I'll have to try them in the parking lot next time


----------



## Bolio 32 (Sep 25, 2012)

Be nice to Scott and Kyle at the lot this Sunday ... I'll be there ... Haven't been able to get to the south side the past few weeks ...


----------



## crispy (Feb 9, 2012)

Bolio 32 said:


> Be nice to Scott and Kyle at the lot this Sunday ... I'll be there ... Haven't been able to get to the south side the past few weeks ...


Scott was still waffling big time last night, so I have no confidence he'll actually show up. 

Bring your USGT. I heard a couple guys talking about running that class.


----------



## ThrottleKing (Feb 13, 2008)

crispy said:


> Scott was still waffling big time last night, so I have no confidence he'll actually show up.
> 
> Bring your USGT. I heard a couple guys talking about running that class.


I will have mine up there. I will bring the Slash too. Still on the fence about bringing the Xray.

Jeremiah


----------



## IndyHobbies.com (Dec 7, 2009)

crispy said:


> Scott was still waffling big time last night, so I have no confidence he'll actually show up.












Getting pulled in too many directions tomorrow. But at least I got to race last night. :thumbsup:


----------



## crispy (Feb 9, 2012)




----------



## j21moss (Apr 27, 2004)

I'll be there.. but not for sure if I run... might bring the Schumacher Camaro if I do for VTA.


----------



## IndyRC_Racer (Oct 11, 2004)

I will be there tomorrow for VTA. Should have another VTA racer pitting with me too.


----------



## jonesy112 (Jan 27, 2010)

crispy said:


>


This coming from the guy that's afraid to run 17.5 outside


----------



## IndyHobbies.com (Dec 7, 2009)

Sorry Gary I'm just wanting to do what Kyle wants to do tomorrow. I think that's RC flying. We'll see what the day brings.


----------



## IndyRC_Racer (Oct 11, 2004)

Here are the Main results for parking lot racing at Hobbytown Indy North on Sunday July 20, 2014 (07/20/2014)

*SHORT COURSE TRUCK*
1-23 laps-8m15.459 (19.827) Gary Crispin (TQ)
2-22 laps-8m17.028 (20.169) Bob Cordell
3-19 laps-8m12.315 (21.638) Josh Keene
4-15 laps-8m08.705 (25.794) Dean Crispin
5-00 laps-8m99.999.............Jeremiah Ward (Exhibition 4wd Short Course)
6-DNS...............................Jake Beck
7-DNS...............................Bill Butcher

*VINTAGE TRANS AM* - Novak 25.5 Motors
1-29 laps-8m16.824 (16.243) Chris Monday
2-28 laps-8m09.482 (16.256) Dave Franklin (TQ)

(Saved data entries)
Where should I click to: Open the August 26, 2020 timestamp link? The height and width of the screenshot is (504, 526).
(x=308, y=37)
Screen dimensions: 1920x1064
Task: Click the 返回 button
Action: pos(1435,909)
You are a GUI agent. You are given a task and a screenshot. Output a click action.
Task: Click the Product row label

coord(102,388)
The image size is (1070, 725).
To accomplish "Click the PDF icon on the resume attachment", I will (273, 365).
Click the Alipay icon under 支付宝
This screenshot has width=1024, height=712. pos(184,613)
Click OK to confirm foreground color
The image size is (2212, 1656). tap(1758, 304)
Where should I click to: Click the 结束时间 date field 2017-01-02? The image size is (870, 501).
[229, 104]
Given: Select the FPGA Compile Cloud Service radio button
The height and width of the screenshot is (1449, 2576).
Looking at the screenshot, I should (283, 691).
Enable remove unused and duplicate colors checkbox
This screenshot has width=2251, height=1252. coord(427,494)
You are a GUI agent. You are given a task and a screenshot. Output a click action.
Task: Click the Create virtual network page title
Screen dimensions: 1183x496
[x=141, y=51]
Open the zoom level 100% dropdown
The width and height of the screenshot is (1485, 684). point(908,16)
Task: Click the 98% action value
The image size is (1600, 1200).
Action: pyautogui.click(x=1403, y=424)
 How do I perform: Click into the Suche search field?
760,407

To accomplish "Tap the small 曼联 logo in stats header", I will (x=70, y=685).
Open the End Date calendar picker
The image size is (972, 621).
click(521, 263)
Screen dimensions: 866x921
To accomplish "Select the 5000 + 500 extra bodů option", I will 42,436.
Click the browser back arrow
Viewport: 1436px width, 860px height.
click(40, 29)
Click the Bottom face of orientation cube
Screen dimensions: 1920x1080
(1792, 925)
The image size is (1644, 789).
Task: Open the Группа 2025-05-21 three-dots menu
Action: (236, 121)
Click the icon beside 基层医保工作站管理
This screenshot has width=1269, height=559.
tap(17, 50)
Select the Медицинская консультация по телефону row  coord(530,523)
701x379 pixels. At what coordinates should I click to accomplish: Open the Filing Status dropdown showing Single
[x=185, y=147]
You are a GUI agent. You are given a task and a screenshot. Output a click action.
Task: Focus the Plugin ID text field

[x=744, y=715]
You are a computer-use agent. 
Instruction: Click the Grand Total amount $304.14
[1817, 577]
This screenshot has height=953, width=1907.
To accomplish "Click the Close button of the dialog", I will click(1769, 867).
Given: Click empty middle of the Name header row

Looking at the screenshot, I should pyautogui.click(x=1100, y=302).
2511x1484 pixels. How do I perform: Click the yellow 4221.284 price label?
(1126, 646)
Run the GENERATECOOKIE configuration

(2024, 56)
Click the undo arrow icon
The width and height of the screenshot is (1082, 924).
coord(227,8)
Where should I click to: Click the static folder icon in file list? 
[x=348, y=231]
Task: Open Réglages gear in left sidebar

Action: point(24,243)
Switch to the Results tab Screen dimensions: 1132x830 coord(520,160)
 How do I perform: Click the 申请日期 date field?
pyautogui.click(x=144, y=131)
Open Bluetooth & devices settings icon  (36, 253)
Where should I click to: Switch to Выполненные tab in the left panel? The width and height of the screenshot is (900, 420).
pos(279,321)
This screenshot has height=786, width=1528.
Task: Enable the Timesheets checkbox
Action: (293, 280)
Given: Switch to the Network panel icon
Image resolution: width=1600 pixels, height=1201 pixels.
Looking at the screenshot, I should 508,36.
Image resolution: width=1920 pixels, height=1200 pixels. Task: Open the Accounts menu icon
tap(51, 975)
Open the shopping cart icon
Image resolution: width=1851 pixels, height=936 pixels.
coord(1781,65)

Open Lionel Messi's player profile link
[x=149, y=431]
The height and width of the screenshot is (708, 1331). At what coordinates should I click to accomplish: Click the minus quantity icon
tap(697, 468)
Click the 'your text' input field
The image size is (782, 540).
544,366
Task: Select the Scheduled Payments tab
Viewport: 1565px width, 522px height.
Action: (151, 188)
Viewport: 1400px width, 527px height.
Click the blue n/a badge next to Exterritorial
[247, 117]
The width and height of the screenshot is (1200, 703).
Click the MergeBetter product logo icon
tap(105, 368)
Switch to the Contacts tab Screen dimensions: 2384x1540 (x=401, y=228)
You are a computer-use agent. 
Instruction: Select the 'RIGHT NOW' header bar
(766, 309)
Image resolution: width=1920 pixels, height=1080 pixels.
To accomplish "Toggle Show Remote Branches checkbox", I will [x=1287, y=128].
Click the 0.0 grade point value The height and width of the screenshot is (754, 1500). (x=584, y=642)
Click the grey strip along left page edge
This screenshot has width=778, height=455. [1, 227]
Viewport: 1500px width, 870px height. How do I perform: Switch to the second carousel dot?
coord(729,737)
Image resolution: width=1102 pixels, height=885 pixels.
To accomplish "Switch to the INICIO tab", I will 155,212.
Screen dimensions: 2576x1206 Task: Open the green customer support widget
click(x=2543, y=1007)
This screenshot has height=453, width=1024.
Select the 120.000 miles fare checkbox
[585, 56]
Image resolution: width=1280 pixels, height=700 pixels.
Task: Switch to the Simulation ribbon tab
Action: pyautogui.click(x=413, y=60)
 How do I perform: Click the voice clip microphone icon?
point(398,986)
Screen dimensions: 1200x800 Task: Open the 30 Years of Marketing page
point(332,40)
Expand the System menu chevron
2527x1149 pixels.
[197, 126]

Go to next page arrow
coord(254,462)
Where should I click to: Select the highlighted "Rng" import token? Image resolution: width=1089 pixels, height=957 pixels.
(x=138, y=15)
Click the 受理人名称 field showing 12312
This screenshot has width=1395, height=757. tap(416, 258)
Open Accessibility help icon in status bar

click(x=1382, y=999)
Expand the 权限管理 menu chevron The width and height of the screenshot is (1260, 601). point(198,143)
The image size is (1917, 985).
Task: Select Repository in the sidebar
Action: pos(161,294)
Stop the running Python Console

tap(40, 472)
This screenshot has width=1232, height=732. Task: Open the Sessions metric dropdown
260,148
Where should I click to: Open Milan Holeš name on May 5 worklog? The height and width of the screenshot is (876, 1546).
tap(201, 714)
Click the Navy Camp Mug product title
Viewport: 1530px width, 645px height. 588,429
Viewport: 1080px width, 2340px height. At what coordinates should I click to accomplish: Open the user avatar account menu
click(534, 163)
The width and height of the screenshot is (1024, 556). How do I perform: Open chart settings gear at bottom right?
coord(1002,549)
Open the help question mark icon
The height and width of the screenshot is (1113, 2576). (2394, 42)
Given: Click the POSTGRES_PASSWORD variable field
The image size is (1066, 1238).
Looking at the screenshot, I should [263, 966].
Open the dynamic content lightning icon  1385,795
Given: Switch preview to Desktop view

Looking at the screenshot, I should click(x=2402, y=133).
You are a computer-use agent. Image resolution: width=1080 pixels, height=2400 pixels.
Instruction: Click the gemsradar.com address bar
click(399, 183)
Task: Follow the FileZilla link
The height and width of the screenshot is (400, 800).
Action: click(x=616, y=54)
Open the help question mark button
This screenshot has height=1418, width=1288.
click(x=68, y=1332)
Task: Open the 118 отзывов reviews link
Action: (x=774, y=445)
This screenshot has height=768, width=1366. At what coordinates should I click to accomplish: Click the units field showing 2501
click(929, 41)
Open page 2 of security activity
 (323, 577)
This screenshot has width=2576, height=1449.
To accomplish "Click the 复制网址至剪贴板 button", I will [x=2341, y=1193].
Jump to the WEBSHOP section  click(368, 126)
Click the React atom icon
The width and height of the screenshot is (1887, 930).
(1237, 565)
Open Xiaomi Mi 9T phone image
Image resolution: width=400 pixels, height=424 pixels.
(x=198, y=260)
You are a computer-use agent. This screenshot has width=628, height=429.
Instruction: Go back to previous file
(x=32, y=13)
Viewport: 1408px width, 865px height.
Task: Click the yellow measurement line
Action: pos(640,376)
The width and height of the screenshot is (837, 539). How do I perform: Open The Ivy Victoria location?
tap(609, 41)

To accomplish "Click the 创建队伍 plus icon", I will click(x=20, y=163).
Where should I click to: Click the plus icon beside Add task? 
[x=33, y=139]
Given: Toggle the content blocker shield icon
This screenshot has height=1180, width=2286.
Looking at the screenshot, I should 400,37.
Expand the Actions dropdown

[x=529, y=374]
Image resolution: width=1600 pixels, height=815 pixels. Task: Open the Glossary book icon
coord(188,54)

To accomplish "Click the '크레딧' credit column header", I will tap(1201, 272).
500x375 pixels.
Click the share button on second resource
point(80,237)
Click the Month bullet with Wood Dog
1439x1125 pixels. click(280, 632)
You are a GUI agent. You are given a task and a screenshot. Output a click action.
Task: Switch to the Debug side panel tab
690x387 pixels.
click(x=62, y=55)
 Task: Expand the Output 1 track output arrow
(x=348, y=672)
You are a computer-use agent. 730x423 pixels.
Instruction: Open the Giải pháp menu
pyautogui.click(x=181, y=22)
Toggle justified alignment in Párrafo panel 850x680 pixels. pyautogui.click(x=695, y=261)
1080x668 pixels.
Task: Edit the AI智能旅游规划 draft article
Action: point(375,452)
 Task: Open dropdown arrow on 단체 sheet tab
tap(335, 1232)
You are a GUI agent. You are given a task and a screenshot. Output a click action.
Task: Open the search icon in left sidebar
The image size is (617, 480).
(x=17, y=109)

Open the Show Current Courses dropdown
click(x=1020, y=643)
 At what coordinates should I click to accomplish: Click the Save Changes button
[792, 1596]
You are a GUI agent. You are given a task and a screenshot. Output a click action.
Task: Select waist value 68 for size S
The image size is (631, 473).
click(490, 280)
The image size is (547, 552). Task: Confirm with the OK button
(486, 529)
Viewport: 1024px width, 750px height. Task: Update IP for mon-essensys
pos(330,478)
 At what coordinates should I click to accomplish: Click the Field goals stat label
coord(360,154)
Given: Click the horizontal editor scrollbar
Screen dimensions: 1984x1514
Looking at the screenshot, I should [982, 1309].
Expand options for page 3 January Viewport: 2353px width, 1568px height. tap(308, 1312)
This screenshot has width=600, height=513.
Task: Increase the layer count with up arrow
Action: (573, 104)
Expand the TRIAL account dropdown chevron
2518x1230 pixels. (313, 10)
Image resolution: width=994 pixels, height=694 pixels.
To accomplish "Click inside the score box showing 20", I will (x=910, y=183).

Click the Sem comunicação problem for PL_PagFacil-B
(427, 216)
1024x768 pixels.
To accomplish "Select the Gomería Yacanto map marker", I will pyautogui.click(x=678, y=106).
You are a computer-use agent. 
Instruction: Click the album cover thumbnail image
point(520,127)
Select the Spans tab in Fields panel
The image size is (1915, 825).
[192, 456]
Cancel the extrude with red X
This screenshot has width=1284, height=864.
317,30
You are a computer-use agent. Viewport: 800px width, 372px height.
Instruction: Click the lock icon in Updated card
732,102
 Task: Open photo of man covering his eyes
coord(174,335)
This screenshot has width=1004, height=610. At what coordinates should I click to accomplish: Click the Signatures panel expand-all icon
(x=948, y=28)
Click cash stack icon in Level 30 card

Requirement 1
Translate this sentence from the racing thread into Spanish: "I heard a couple guys talking about running that class."
Requirement 2
Write the next part of the racing thread, picking up after its last line.
The saved data entries are separate material from the racing thread.

Exercise response 1
Oí a un par de tipos hablar de correr en esa clase.

Exercise response 2
3-28 laps-8m12.625 (16.814) Gary Crispin
4-27 laps-8m03.925 (16.436) Brian Smith
5-27 laps-8m03.930 (16.701) A J Heck
6-27 laps-8m12.063 (16.523) Bob Cordell
7-15 laps-4m35.790 (17.152) Cody Armes
8-08 laps-1m59.940 (18.253) Bruce Olson (DNF - motor slip/gearing)
9-00 laps-0m00.000 (17.800) Mike Monday (DNS - rear belt)

*USGT - *ROAR approved 21.5 motors
1-27 laps-7m01.588 (14.799) Jeremiah Ward (TQ)
2-25 laps-7m05.443 (15.655) Dave Franklin
3-23 laps-7m16.737 (17.652) Bruce Olson
4-06 laps-1m48.172 (15.378) Cody Armes (DNF - steering knuckle/screw)


----------



## FrankNitti (Jan 25, 2012)

thanks for posting the results Brian


----------



## ThrottleKing (Feb 13, 2008)

The "Ride" tires work very well on pavement. Just as last time I loved the pavement racing and came away sad that it was over too soon. 

I finally found out the issue with the 2wd Slash causing all the radio issues that were so intermittent that I couldn't get it to do it while trying to find the proble and it turned out to be the Traxxas servo shorting. 

So I ran the 4x4 Slash and man was it fun. The S1 stock tires are way too soft and caused alot of traction roll but the rip it had down the strait was awesome.

Thanks again to Bob for his efforts and to Hobby Town for the event.

And Thanks to the guys that brought out the USGT's to enable me to have some fun.

Jeremiah


----------



## j21moss (Apr 27, 2004)

It was fun watching you guys today.. VTA class looked really good.. Slash Class looked like fun!! Great job!!


----------



## ThrottleKing (Feb 13, 2008)

Already starting to get ready for Sunday on the parking lot. The big question is what will be racing? Do I build up the ARC for GT or 17.5? 

I did get that pesky servo changed out in the Slash so hopefully the rest of the 6 year old RTR will continue to work. I have to admit it. Other than replacing the motor 3 times, 1 bearing carrier, 1 halfshaft end and now a servo getting 6 years thus far out of an RTR is really impressive. I am not a huge fan of them due to the birth of SC trucks nearly killing off the Stadium Truck class (one of my favorites) but the Slash is probably up there with the RC10 when it comes to RC legend status. :drunk:

Now who is going to come and what are you going to put down?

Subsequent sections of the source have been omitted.